> [EXERCISE GOAL]:
Your task is to copy the lines of the data below from the line holding "Elogiu mamei vitrege (29, 479)" through the line holding "Filosofie (6, 1892)", inclusive, exactly and with nothing added.

> [DATA SUPPLIED]:
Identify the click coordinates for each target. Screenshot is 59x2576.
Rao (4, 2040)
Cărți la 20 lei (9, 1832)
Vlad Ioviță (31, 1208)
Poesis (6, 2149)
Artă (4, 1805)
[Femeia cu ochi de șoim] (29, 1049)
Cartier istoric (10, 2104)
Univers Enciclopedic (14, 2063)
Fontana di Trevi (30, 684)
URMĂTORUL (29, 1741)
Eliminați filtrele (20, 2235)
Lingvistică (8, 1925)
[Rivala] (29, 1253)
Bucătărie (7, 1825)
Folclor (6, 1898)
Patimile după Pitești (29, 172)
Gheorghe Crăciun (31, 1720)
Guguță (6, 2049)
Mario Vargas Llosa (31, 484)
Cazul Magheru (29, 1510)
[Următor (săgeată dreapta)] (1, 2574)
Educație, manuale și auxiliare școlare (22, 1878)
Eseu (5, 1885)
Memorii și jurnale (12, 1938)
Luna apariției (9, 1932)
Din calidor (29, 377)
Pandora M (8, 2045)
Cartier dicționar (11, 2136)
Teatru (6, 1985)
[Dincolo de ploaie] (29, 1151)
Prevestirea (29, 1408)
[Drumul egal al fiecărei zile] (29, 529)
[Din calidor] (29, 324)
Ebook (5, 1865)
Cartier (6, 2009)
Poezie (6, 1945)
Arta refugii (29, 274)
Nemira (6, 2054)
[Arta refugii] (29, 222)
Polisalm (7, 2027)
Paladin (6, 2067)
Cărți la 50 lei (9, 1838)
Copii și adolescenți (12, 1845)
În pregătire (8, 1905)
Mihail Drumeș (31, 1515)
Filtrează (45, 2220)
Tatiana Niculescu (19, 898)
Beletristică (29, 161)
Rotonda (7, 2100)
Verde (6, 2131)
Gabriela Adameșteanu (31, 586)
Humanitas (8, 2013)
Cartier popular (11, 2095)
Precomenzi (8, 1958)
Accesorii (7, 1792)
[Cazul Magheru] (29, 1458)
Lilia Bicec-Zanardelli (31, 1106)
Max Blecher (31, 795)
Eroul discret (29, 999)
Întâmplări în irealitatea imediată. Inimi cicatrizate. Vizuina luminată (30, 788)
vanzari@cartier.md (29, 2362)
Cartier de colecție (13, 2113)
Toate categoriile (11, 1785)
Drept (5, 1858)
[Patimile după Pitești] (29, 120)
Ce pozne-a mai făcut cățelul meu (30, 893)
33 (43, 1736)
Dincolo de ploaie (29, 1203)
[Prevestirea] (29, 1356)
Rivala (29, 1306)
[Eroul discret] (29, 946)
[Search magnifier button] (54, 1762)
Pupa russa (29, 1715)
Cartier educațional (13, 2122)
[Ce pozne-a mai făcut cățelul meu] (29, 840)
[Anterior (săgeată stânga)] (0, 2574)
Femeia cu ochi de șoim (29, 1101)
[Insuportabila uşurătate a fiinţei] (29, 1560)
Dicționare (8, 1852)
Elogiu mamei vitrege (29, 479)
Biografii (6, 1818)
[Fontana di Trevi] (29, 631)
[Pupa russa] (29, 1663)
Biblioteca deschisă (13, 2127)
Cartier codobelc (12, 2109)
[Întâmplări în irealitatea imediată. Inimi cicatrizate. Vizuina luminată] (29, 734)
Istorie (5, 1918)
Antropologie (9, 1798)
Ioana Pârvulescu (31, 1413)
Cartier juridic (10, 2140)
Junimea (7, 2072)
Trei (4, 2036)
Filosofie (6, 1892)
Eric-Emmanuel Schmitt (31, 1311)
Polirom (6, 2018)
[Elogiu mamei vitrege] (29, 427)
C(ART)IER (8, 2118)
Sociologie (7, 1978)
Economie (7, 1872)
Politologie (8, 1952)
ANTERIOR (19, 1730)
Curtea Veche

> [OUTPUT BELOW]:
Elogiu mamei vitrege (29, 479)
Biografii (6, 1818)
[Fontana di Trevi] (29, 631)
[Pupa russa] (29, 1663)
Biblioteca deschisă (13, 2127)
Cartier codobelc (12, 2109)
[Întâmplări în irealitatea imediată. Inimi cicatrizate. Vizuina luminată] (29, 734)
Istorie (5, 1918)
Antropologie (9, 1798)
Ioana Pârvulescu (31, 1413)
Cartier juridic (10, 2140)
Junimea (7, 2072)
Trei (4, 2036)
Filosofie (6, 1892)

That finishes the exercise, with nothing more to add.